╭─ QUOTED PASSAGE

One way to tell that the 2012-2013 theater season is just around the corner, if not upon us, is the arrival of the newest edition of the Shakespeare Theatre Company’s annual Free For All production which serves as both a climax to the previous season and a signal for the coming of the next one.

The 22nd Annual Free For All Production started this week and runs through Sept. 5 at Sidney Harman Hall with a production of Shakespeare’s sparkling, romantic, enigmatic comedy, “All’s Well That Ends Well.” Tickets, as the program title suggests, are free.

The Shakespeare Theatre Company’s artistic director Michael Kahn was the original director of this production, a task which will now be handled by Jenny Lord who was assistant director on the original production in the 2010-2011.

A large part of the original cast returns from that production, most notably Oscar-nominated actress Marsha Mason who reprises her role as the Countess of Rossillion, Ted van Griethuysen as the King of France, Miriam Silverman in the difficult lead role of the play’s heroine Helena and Paxton Whitehead as Lafew, a prominent member of the court.

Helena is always something of a problem child—a female character who’s smart, brave, determined, and dogged, determined against all odds to make a man who’s obviously wrong for her love her, surmounting obstacle after obstacle. She’s a child of the court where her father was doctor to the king, and save the king, gets a wish to wed any man she wants. The man she wants is the aristocratic, noncommittal-to-a-fault Count Bertram, who invents new levels of boorishness to avoid being wed to Helena. Things, as they say, happen and complications ensue. A Shakespeare play is always full of surprises, trap doors and characters to whom attention must be paid. In this case, the king’s wisdom, which van Griethuysen lets shine through with authority and wisdom, and the strong-willed kindness of the Countess Rossillion as displayed quietly by Mason are key factors, as well as Silverman’s marvelous and appealing resilience as Helena. Watch out for the character of Parolles, a paragon of not being a paragon, or as one of his friends marvels, “He knows what he is, and he is still what he is,” or words to that effect.

╰─
╭─ MATERIAL PROVIDED

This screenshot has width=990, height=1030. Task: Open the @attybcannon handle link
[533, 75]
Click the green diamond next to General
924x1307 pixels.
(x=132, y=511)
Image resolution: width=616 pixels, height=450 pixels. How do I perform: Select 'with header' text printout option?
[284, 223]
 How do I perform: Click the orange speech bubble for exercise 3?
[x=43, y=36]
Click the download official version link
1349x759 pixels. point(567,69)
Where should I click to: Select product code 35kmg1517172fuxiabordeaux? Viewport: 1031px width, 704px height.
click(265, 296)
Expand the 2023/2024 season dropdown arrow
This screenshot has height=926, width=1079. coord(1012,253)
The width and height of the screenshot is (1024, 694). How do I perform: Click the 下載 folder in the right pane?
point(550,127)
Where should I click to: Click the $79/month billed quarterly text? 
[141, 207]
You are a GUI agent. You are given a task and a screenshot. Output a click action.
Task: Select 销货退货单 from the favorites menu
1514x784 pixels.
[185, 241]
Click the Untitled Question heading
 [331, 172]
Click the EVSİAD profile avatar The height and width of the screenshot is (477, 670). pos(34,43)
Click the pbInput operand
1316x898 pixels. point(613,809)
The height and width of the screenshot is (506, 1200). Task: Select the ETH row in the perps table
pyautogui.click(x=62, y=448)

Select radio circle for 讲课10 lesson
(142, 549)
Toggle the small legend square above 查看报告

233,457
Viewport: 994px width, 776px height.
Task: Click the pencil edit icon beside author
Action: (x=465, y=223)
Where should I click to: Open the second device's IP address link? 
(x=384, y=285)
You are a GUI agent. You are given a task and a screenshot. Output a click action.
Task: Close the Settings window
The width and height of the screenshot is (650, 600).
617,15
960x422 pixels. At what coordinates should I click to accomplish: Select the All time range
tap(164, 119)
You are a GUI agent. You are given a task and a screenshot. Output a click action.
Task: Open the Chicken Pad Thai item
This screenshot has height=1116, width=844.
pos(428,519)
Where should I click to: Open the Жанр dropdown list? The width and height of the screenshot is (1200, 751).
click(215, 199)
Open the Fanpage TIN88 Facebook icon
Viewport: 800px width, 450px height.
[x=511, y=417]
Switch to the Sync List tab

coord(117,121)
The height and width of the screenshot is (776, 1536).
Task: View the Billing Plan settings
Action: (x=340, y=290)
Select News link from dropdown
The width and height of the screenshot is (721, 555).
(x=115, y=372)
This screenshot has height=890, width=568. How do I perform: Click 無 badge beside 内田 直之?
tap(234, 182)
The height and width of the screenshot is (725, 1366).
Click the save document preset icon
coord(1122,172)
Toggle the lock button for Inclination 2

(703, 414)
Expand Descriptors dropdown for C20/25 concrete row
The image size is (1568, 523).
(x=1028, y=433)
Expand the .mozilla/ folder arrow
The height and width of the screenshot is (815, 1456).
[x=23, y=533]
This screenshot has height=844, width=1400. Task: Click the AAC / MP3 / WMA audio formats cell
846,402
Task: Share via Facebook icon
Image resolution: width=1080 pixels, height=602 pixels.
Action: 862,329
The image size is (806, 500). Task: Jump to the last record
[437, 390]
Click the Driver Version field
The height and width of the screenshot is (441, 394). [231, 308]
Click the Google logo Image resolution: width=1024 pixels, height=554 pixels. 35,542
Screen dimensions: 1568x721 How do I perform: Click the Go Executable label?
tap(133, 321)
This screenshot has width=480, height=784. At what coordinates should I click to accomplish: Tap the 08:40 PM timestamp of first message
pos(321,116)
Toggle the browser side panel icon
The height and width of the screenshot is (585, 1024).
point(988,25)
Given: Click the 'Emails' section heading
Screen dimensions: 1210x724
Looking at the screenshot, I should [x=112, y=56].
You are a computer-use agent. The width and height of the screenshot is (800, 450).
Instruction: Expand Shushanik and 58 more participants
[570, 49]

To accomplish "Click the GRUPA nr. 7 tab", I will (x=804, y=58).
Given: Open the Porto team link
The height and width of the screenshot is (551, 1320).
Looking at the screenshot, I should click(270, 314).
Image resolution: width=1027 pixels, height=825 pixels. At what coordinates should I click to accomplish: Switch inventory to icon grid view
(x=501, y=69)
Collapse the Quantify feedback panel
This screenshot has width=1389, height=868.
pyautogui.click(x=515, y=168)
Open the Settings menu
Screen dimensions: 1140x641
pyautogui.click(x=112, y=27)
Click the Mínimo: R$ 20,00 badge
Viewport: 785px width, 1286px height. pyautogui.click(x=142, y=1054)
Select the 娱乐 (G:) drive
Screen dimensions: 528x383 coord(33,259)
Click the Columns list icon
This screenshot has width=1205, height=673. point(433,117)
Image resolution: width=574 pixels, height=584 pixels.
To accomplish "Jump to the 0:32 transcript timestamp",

╰─

→ **TASK LIST**:
A: Return the passage of the theater review starting at "One way to tell" and ending at "in the 2010-2011.".
B: In the theater review, which actress plays the Countess of Rossillion?
C: Continue the theater review past its last sentence.

→ **ANSWERS TO THIS EXERCISE**:
A:
One way to tell that the 2012-2013 theater season is just around the corner, if not upon us, is the arrival of the newest edition of the Shakespeare Theatre Company’s annual Free For All production which serves as both a climax to the previous season and a signal for the coming of the next one.

The 22nd Annual Free For All Production started this week and runs through Sept. 5 at Sidney Harman Hall with a production of Shakespeare’s sparkling, romantic, enigmatic comedy, “All’s Well That Ends Well.” Tickets, as the program title suggests, are free.

The Shakespeare Theatre Company’s artistic director Michael Kahn was the original director of this production, a task which will now be handled by Jenny Lord who was assistant director on the original production in the 2010-2011.

B: Marsha Mason

C:
The Free for All, an annual, full-scale production of one of the company’s previously and recently performed production, has become both a tradition and a gift for Washington theater goers since it was originated by Kahn and Robert Linowes 22 years ago . Since then, some 630,000 patrons have attended since the first production of “The Merry Wives of Windsor.” Until the series was moved to Sidney Harman Hall, its productions were staged outdoors at Carter Barron Ampitheatre. The series managed to combine aspects of giving back to the community by staging high-quality, full-blown Shakespearean plays while at the same time creating new audiences for the theater.